VectorFusion: Text-to-SVG by Abstracting Pixel-Based Diffusion Models

Authors anonymized
Project Gallery

Abstract

Diffusion models have shown impressive results in text-to-image synthesis. Using massive datasets of captioned images, diffusion models learn to generate raster images of highly diverse objects and scenes. However, designers frequently use vector representations of images like Scalable Vector Graphics (SVGs) for digital icons, graphics and stickers. Vector graphics can be scaled to any size, and are compact. In this work, we show that a text-conditioned diffusion model trained on pixel representations of images can be used to generate SVG-exportable vector graphics. We do so without access to large datasets of captioned SVGs. Instead, inspired by recent work on text-to-3D synthesis, we vectorize a text-to-image diffusion sample and fine-tune with a Score Distillation Sampling loss. By optimizing a differentiable vector graphics rasterizer, our method distills abstract semantic knowledge out of a pretrained diffusion model. By constraining the vector representation, we can also generate coherent pixel art and sketches. Our approach, VectorFusion, produces more coherent graphics than prior works that optimize CLIP, a contrastive image-text model.


Example generated vectors

VectorFusion generates vector graphics from diverse captions. Search through SVGs in our gallery.


Infinitely scalable assets

Vector graphics are compact but can be scaled to arbitrary size while staying sharp. Caption: "a train. minimal flat 2d vector icon. lineal color. on a white background. trending on artstation."

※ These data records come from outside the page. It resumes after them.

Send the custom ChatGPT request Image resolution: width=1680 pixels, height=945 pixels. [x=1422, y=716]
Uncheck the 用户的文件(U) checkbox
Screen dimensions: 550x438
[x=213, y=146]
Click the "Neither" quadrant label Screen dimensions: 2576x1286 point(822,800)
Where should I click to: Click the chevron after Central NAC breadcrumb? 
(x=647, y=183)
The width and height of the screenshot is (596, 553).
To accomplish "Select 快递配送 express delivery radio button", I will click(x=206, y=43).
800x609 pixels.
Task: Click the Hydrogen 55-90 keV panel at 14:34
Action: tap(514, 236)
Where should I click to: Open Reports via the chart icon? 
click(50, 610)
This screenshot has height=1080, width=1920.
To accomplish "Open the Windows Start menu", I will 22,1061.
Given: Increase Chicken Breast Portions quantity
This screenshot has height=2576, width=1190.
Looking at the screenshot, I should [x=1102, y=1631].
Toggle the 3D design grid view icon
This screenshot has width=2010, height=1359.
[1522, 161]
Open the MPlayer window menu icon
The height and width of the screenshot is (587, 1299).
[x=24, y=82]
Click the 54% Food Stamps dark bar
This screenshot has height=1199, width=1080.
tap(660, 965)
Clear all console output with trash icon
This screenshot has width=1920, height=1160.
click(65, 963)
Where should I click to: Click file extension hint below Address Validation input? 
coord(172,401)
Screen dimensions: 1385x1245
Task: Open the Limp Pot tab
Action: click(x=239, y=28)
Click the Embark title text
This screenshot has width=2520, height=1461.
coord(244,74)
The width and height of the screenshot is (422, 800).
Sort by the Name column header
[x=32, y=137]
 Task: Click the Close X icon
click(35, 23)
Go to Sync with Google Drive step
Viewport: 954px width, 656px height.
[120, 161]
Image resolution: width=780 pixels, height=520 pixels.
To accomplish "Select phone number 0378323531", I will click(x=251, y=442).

Visualizing text-to-SVG generation

We generate SVGs from text in an efficient multi-stage process. First, our method samples raster images from the Stable Diffusion text-to-image diffusion model. VectorFusion then traces those samples automatically with LIVE. However, these samples are often difficult to convert to vector graphics, dull, or don't reflect all the details of the text. Our approach finally refines samples with an image-text loss based on Score Distillation Sampling, improving vibrancy and consistency with the text. VectorFusion uses an inverse graphics approach, enabled by the DiffVG differentiable SVG renderer.